The following IAM policy allows users to get, put, and delete objects from bucket bk1, as well as list the contents of bk1.The following IAM policy allows users to get, put, and delete objects from any bucket in the account where this policy exists.{ "Version": "2012-10-17", "Id": "PolicyContent1", "Statement": [ { "Effect": "Allow", "Action": ["s3:GetObject", "s3:PutObject", "s3:DeleteObject"], "Resource": "arn:aws:s3:::bk1" }, { "Effect": "Allow", "Action": ["s3:ListBucket"], "Resource": "arn:aws:s3:::bk1/*" } ] }
The following IAM policy allows users to create, delete, and list any bucket in the account where this policy exists.{ "Version": "2012-10-17", "Id": "PolicyContent1", "Statement": [ { "Effect": "Allow", "Action": ["s3:GetObject", "s3:PutObject", "s3:DeleteObject"], "Resource": "arn:aws:s3:::*/*" }, { "Effect": "Allow", "Action": ["s3:ListBucket"], "Resource": "arn:aws:s3:::*" } ] }
{ "Version": "2012-10-17", "Id": "PolicyContent1", "Statement": [ { "Effect": "Allow", "Action": ["s3:CreateBucket", "s3:DeleteBucket", "s3:ListAllMyBuckets"], "Resource": "arn:aws:s3:::*" } ] }
How Object Store Evaluates Access Requests
When Object Store receives a request, it evaluates all the access policies to determine whether to authorize or deny the request. When HPE Ezmeral Object Store receives a request for a bucket or an object operation, it first verifies that the requester is permitted to perform the operation. Object Store evaluates all the relevant access policies, user policies, and resource-based policies during authorization.
Authorization includes:
- Converting all the relevant access policies (at runtime) into a set of policies for evaluation.
- Evaluating the resulting set of policies in the following order:
- User context – In the user context, the parent account to which the user belongs is
the context authority.
Object Store evaluates a subset of policies owned by the parent account. This subset includes the user policy that the parent attaches to the user. If the parent also owns the resource in the request (bucket/object), Object Store also evaluates the corresponding resource policies at the same time.
A user must have permission from the parent account to perform the operation.
- Bucket context – In the bucket context, Object Store evaluates policies owned by the
Object Store account that owns the bucket.

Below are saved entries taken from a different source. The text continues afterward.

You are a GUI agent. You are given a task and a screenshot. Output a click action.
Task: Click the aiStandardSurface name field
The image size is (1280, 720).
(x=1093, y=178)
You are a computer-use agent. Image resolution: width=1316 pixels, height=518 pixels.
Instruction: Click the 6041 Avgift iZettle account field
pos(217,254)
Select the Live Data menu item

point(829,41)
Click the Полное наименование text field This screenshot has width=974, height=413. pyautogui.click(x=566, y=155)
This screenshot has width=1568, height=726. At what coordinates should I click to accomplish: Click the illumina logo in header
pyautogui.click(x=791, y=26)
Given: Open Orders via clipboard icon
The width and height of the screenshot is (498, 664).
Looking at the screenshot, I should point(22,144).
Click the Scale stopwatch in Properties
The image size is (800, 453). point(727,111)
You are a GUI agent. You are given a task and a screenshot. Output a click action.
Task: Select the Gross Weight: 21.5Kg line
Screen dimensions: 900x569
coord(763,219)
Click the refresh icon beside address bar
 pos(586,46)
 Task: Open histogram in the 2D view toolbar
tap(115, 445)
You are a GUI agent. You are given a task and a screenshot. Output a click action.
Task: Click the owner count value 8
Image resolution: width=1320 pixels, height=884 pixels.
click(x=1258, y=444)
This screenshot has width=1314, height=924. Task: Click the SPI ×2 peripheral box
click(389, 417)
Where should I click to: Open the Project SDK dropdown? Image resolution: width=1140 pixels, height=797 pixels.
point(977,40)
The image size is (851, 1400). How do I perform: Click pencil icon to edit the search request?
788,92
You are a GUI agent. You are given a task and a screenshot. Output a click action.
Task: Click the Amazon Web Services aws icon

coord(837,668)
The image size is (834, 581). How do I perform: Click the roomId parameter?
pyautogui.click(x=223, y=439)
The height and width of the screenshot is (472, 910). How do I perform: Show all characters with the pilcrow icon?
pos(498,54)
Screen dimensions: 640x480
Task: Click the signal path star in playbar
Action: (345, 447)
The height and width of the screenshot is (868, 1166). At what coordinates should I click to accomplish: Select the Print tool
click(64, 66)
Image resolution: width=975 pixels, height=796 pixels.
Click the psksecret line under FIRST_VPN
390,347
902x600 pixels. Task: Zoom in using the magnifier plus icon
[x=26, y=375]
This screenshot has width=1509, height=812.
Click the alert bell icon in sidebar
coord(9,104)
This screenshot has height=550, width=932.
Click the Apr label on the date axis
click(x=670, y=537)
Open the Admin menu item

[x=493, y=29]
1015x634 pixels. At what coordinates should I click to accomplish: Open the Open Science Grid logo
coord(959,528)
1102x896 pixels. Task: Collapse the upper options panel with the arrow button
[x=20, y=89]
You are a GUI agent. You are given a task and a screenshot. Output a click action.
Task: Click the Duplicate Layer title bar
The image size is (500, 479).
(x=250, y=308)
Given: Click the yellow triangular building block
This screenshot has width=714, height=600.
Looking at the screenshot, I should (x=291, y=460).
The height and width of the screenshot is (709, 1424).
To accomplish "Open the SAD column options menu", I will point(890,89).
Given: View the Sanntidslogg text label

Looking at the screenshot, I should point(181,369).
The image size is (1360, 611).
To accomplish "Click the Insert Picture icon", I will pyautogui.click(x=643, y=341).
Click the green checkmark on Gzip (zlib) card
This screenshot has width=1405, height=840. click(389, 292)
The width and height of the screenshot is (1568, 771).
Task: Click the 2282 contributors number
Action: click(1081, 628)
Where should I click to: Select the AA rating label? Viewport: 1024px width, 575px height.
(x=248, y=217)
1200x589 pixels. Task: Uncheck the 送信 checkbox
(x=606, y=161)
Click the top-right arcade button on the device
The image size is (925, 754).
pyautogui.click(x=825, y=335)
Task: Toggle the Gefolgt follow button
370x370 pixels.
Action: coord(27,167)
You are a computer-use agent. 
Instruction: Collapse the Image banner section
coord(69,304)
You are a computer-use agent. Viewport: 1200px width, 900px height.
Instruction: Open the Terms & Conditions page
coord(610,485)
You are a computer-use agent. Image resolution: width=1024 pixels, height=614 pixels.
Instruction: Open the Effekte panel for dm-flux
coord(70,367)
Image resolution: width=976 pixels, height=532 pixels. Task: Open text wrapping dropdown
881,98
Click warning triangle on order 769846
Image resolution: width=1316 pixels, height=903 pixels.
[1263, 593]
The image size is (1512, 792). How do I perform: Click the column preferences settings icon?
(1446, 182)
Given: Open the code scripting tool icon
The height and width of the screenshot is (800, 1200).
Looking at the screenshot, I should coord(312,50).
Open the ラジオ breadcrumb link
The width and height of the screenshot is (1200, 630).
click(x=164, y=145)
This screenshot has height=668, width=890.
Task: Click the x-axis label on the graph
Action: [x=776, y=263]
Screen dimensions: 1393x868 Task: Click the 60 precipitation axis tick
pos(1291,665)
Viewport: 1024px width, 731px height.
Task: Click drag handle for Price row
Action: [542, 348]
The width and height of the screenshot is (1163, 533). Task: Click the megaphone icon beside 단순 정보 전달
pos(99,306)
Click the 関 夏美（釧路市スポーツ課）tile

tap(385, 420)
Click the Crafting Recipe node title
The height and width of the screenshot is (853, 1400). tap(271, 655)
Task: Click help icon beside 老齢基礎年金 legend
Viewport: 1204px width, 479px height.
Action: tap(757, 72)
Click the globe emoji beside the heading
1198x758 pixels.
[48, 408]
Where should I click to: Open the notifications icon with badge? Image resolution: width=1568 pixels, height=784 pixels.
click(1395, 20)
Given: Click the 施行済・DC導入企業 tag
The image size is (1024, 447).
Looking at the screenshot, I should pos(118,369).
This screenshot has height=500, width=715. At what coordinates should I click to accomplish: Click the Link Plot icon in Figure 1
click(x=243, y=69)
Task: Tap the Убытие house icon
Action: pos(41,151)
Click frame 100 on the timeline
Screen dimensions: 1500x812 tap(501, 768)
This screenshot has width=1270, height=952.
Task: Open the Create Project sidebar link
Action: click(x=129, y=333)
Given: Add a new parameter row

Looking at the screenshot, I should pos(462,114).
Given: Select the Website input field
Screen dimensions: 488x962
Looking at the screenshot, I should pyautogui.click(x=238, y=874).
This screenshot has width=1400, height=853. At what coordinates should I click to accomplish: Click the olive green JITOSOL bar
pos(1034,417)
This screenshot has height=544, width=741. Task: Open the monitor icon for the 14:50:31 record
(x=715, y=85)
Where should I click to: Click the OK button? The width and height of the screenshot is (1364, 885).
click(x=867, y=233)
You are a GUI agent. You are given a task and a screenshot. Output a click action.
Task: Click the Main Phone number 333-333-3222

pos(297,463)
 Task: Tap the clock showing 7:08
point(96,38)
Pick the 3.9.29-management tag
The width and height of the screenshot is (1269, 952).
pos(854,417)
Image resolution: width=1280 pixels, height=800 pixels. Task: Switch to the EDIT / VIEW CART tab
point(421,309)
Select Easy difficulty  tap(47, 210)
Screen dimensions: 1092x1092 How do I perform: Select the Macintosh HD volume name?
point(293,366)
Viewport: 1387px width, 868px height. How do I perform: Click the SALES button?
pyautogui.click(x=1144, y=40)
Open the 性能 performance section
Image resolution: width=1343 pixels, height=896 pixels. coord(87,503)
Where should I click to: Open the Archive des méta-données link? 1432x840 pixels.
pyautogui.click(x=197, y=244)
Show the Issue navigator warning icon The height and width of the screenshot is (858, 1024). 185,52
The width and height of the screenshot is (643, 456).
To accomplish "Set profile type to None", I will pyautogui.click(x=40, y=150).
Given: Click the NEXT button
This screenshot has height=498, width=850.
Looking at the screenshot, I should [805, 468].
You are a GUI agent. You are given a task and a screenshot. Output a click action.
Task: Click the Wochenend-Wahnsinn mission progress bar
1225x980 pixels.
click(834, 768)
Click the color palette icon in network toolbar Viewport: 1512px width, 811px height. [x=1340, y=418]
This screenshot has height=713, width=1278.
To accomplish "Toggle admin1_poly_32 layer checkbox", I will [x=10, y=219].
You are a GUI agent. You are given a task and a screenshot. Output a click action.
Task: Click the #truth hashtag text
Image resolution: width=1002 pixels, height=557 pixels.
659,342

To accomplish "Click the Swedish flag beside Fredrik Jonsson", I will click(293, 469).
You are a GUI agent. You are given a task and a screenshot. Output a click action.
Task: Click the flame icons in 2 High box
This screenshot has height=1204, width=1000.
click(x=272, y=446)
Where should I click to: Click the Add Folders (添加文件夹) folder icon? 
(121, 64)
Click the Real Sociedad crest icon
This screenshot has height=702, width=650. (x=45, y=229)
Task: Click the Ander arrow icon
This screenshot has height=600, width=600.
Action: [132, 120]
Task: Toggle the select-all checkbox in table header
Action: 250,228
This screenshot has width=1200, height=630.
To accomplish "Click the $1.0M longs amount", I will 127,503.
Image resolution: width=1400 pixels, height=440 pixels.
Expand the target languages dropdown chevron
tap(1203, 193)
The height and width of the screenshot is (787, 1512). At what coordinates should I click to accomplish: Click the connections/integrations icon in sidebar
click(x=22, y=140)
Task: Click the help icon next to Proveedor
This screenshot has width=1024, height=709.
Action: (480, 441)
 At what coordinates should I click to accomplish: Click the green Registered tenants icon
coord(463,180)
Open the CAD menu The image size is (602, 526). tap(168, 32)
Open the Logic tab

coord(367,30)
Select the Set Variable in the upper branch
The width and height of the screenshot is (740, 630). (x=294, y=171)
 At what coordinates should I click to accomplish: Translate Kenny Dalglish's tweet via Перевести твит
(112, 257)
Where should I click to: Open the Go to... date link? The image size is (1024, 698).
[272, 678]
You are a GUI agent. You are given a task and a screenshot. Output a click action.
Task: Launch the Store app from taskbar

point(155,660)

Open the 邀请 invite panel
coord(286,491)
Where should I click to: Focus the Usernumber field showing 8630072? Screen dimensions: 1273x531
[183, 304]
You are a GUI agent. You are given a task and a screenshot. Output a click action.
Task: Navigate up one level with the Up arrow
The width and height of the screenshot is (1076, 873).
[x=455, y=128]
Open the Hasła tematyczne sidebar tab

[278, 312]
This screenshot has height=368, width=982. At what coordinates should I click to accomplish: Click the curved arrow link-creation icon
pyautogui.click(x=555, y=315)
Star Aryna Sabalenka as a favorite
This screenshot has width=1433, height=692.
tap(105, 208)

If the request is for a bucket operation, the requester must have permission from the bucket owner. If the request is for an object, Object Store evaluates all the policies owned by the bucket owner to check if the bucket owner has not explicitly denied access to the object. If there is an explicit deny set, Object Store does not authorize the request.
- Object context – If the request is for an object, HPE Ezmeral Object Store evaluates the subset of policies owned by the object owner.
- User context – In the user context, the parent account to which the user belongs is
the context authority.